There is indeed strong evidence that changes in ocean circulation and heat
transport can explain many features of these abrupt events; sediment data and
model simulations show that some of these changes could have been triggered by
instabilities in the ice sheets surrounding the Atlantic at the time, and the
associated freshwater release into the ocean.
Much warmer times have also occurred in climate history -
during most of the past 500 million years, Earth was probably completely free
of ice sheets (geologists can tell from the marks ice leaves on rock), unlike
today, when Greenland and Antarctica are ice-covered. Data on greenhouse gas
abundances going back beyond a million years, that is, beyond the reach of
antarctic ice cores, are still rather uncertain, but analysis of geological samples
suggests that the warm ice-free periods coincide with high atmospheric CO2
levels. On million-year time scales, CO2 levels change due to tectonic
activity, which affects the rates of CO2 exchange of ocean and atmosphere with
the solid Earth. See Section 6.3 for more about these ancient climates.
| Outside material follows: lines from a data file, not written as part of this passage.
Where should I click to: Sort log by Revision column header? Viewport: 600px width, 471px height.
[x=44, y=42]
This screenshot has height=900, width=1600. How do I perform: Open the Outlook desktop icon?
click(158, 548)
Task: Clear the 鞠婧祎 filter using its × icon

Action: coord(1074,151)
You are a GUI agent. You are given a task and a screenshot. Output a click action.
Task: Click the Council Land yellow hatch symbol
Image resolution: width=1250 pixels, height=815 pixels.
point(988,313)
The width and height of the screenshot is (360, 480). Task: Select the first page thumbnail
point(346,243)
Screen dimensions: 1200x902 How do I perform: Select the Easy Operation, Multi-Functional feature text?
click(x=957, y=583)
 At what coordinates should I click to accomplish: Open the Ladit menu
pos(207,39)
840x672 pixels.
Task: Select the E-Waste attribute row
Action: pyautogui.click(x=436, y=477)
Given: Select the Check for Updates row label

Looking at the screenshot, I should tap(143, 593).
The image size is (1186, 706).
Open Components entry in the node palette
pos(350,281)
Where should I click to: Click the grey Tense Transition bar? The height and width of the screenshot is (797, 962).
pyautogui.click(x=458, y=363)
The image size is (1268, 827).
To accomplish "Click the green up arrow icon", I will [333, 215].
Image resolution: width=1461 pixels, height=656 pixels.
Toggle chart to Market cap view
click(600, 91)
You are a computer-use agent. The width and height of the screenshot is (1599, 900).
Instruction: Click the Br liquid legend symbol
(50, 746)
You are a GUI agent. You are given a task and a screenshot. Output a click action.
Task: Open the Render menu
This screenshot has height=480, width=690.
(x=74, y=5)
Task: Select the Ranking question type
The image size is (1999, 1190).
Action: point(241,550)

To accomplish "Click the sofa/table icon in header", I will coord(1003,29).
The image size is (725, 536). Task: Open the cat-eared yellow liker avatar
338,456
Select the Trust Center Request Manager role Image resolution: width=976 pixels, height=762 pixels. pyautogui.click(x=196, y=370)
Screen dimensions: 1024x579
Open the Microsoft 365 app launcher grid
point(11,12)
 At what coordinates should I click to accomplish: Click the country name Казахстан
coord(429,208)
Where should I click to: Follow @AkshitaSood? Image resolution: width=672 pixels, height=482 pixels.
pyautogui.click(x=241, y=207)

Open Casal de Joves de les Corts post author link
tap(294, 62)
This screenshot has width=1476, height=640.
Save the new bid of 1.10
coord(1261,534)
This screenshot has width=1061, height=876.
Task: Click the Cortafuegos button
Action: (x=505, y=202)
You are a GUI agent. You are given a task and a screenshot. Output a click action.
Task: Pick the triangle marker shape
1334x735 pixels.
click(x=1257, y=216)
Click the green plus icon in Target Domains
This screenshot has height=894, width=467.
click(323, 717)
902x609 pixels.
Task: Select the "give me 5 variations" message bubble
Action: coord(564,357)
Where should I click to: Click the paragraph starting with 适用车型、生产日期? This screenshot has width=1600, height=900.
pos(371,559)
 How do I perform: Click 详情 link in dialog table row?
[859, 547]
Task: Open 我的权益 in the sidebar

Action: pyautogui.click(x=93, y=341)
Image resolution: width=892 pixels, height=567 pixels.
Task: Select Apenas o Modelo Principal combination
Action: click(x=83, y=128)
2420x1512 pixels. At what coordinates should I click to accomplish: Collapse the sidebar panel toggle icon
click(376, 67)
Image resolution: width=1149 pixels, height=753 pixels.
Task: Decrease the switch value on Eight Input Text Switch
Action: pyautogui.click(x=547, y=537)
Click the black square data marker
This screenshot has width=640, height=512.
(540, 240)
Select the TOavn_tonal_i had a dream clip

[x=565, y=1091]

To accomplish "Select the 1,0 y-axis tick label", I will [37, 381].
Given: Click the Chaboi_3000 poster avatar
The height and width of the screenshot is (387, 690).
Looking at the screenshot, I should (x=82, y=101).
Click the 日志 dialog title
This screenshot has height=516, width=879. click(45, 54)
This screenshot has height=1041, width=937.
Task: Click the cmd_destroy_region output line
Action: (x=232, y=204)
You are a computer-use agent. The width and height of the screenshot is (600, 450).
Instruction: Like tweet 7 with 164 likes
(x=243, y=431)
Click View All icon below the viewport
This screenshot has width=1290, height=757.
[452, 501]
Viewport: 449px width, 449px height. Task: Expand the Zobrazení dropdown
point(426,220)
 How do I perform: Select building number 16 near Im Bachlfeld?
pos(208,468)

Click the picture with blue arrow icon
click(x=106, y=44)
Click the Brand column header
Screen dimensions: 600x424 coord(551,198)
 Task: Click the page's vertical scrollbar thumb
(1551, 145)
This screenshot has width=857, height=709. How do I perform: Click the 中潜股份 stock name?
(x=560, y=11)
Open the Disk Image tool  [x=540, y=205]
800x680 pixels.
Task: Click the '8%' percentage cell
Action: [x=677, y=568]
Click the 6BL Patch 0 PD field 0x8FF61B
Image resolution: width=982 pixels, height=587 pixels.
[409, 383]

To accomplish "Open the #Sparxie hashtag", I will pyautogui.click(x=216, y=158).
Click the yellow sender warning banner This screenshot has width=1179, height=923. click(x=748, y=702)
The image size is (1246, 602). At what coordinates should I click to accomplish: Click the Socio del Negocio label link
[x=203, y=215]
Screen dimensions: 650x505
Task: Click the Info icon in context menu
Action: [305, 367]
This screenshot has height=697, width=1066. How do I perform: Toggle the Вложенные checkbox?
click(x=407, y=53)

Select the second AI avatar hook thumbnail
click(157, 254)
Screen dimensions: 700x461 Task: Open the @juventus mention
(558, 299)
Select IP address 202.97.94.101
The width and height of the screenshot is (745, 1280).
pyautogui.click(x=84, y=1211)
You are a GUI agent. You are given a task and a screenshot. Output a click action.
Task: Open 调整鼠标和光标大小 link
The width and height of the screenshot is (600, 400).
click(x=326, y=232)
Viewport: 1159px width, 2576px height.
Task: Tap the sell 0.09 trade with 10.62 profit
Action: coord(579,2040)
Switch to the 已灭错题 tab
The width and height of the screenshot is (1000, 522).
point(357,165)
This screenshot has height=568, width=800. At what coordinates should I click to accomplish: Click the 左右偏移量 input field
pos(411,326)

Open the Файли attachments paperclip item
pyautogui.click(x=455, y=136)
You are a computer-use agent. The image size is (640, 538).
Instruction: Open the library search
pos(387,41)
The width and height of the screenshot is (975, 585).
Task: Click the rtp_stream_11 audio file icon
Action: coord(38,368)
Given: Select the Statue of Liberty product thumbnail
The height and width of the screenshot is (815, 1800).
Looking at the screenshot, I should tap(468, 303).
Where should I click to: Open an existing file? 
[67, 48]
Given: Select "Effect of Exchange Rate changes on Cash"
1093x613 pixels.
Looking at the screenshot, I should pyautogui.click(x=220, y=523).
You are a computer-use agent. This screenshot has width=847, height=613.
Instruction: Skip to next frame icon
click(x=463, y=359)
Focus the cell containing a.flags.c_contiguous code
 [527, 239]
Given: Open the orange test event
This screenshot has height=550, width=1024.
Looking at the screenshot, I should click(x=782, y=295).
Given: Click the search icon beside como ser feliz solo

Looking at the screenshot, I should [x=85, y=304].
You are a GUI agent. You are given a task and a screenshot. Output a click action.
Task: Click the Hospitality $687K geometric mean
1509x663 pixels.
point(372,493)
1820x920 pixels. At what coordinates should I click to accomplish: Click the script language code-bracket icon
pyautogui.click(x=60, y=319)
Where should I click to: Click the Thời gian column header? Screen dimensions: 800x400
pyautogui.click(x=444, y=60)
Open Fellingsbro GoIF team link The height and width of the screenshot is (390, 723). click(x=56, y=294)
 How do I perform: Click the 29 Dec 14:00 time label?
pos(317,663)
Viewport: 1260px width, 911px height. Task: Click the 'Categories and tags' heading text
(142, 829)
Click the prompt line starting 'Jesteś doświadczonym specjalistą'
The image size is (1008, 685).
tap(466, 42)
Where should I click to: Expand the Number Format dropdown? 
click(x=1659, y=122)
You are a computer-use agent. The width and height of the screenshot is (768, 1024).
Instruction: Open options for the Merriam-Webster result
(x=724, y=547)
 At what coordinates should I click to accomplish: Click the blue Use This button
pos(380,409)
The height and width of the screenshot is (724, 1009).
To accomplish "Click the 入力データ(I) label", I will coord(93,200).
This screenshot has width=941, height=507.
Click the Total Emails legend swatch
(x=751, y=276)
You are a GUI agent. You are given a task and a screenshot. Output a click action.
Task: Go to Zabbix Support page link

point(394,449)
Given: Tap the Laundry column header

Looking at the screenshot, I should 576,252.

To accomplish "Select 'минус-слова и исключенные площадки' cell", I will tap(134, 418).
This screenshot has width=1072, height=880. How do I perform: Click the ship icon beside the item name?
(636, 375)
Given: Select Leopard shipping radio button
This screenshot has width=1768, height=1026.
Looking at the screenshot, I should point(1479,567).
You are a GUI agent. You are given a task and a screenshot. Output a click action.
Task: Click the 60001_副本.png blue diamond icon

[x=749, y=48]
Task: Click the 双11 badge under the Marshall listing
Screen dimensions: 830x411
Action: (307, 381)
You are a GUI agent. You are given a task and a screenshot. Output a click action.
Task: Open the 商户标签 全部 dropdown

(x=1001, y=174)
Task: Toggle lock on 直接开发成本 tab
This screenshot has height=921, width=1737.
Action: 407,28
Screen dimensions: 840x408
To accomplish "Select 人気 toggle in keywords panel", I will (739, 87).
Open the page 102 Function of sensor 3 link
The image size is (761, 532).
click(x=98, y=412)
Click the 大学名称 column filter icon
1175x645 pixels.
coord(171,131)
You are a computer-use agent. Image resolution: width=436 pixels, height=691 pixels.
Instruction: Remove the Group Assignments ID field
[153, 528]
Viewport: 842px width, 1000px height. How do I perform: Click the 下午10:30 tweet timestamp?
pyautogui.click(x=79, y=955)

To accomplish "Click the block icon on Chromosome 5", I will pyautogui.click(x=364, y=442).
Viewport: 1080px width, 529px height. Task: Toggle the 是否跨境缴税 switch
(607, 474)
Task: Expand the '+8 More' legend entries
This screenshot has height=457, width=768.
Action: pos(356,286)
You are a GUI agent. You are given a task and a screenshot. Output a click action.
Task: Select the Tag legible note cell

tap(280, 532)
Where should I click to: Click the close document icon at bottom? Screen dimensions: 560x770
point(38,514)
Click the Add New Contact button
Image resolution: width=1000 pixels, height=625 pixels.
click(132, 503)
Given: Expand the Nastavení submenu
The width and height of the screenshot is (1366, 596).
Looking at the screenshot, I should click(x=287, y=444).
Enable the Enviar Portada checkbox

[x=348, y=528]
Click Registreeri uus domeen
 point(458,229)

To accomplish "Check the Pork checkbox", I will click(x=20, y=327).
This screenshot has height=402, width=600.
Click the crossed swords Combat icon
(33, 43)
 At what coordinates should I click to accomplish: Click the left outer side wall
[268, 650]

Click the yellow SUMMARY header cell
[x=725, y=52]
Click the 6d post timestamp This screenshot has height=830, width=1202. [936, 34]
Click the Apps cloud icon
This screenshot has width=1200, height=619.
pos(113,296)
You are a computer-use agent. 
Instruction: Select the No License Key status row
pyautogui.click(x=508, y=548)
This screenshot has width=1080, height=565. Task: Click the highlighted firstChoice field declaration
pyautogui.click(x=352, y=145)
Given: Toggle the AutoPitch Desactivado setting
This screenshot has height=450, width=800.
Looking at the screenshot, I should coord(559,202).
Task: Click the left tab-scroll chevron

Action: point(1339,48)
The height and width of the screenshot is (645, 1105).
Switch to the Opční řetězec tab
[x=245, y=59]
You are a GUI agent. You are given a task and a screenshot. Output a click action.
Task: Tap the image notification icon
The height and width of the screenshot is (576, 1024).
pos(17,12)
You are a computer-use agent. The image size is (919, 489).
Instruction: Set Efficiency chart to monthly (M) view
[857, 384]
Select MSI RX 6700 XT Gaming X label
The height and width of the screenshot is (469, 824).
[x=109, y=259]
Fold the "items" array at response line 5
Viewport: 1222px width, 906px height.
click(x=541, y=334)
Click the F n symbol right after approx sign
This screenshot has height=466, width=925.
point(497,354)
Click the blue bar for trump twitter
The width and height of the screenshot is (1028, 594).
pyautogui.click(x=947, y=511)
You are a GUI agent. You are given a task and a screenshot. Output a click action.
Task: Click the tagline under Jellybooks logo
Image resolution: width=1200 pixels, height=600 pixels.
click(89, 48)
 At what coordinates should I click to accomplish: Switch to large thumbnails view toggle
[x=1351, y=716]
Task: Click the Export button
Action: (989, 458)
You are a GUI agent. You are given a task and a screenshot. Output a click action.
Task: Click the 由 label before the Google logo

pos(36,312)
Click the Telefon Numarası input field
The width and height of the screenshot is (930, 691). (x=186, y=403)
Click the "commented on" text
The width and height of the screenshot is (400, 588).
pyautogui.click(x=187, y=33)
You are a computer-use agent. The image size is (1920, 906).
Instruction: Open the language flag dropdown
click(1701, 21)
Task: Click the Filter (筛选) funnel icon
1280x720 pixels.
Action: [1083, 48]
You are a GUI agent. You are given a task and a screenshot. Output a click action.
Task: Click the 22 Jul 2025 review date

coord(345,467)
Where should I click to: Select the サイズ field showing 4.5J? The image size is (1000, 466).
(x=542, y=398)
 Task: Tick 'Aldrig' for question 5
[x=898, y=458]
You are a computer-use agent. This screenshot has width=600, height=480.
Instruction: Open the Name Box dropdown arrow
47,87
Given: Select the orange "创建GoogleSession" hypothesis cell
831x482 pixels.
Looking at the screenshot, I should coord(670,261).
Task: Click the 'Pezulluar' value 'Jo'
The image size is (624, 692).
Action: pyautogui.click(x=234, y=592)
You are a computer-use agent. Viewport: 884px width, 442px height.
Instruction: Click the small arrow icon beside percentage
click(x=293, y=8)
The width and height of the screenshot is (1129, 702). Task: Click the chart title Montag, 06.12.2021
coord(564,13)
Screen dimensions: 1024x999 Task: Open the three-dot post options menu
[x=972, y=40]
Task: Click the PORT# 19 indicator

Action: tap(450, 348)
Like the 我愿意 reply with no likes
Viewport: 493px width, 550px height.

Another likely cause of past climatic changes is variations
in the energy output of the Sun. Measurements over recent decades show that the
solar output varies slightly (by close to 0.1%) in an 11-year cycle. Sunspot
observations (going back to the 17th century), as well as data from isotopes
generated by cosmic radiation, provide evidence for longer-term changes in
solar activity. Data correlation and model simulations indicate that solar
variability and volcanic activity are likely to be leading reasons for climate
variations during the past millennium, before the start of the industrial era.
These examples illustrate that different climate changes in
the past had different causes. The fact that natural factors caused climate
changes in the past does not mean that the current climate change is natural.
By analogy, the fact that forest fires have long been caused naturally by
lightning strikes does not mean that fires cannot also be caused by a careless camper.
FAQ 2.1 addresses the question of how human influences compare with natural
ones in their contributions to recent climate change.